Saved data entries:
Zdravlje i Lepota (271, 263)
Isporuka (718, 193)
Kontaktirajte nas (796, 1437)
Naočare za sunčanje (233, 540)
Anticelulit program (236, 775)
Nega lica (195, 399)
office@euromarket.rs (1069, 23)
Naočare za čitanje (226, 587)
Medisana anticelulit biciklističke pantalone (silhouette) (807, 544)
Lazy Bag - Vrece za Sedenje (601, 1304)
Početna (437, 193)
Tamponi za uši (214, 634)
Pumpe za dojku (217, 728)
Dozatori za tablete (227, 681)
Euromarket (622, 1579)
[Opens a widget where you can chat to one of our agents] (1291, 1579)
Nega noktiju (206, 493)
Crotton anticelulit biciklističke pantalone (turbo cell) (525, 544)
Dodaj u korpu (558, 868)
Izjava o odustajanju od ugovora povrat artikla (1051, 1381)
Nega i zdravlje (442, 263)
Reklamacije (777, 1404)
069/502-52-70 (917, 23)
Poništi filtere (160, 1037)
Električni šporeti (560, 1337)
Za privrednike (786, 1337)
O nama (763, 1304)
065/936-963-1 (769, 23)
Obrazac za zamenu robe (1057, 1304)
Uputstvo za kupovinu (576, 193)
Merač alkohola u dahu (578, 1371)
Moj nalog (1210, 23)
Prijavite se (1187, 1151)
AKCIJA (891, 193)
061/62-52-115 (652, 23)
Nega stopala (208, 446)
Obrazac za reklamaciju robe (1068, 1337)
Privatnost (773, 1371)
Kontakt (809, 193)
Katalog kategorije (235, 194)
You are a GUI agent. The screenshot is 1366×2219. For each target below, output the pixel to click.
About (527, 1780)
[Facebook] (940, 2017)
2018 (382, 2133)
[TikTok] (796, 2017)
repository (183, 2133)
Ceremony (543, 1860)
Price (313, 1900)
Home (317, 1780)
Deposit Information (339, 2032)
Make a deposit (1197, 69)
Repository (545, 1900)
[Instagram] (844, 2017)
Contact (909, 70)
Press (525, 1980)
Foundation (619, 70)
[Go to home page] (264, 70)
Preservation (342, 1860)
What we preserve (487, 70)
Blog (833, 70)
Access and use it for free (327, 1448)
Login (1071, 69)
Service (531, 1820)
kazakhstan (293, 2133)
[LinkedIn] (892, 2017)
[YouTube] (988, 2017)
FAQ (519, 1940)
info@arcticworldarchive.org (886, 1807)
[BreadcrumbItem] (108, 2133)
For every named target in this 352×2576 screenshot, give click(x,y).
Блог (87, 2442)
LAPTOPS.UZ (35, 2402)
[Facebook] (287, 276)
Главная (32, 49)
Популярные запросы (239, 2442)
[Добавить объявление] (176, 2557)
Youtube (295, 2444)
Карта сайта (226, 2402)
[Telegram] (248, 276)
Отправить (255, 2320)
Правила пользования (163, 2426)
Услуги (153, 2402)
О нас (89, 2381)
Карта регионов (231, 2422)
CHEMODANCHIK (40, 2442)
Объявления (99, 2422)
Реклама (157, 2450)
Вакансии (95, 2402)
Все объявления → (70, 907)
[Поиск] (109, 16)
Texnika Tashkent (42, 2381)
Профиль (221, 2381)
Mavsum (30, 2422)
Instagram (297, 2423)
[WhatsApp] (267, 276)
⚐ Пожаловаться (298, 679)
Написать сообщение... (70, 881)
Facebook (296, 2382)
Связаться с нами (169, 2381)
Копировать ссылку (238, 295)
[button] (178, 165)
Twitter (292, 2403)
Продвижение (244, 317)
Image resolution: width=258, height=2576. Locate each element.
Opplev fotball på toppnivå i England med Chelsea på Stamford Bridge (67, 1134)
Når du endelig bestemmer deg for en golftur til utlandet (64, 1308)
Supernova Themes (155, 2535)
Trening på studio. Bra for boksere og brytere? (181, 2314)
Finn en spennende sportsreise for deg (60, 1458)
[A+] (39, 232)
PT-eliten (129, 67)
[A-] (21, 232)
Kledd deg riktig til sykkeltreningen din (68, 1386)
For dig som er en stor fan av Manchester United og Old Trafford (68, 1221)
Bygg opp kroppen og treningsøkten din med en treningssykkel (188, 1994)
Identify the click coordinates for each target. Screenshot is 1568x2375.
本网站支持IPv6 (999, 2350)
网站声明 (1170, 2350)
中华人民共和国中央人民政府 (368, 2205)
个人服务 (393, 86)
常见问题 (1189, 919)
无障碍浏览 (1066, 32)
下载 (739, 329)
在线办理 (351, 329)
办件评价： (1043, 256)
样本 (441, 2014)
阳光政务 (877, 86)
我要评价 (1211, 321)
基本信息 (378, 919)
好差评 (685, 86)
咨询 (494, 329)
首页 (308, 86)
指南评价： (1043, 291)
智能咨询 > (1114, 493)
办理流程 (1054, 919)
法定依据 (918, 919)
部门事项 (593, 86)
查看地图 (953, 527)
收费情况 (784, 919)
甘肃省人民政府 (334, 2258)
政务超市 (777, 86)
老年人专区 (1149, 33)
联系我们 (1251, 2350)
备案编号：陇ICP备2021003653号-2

▸ Directions
Give back, word for word, the lines of the records that run from the one holding "首页 (308, 86)" to the very last.

▸ Task result
首页 (308, 86)
指南评价： (1043, 291)
智能咨询 > (1114, 493)
办理流程 (1054, 919)
法定依据 (918, 919)
部门事项 (593, 86)
查看地图 (953, 527)
收费情况 (784, 919)
甘肃省人民政府 (334, 2258)
政务超市 (777, 86)
老年人专区 (1149, 33)
联系我们 (1251, 2350)
备案编号：陇ICP备2021003653号-2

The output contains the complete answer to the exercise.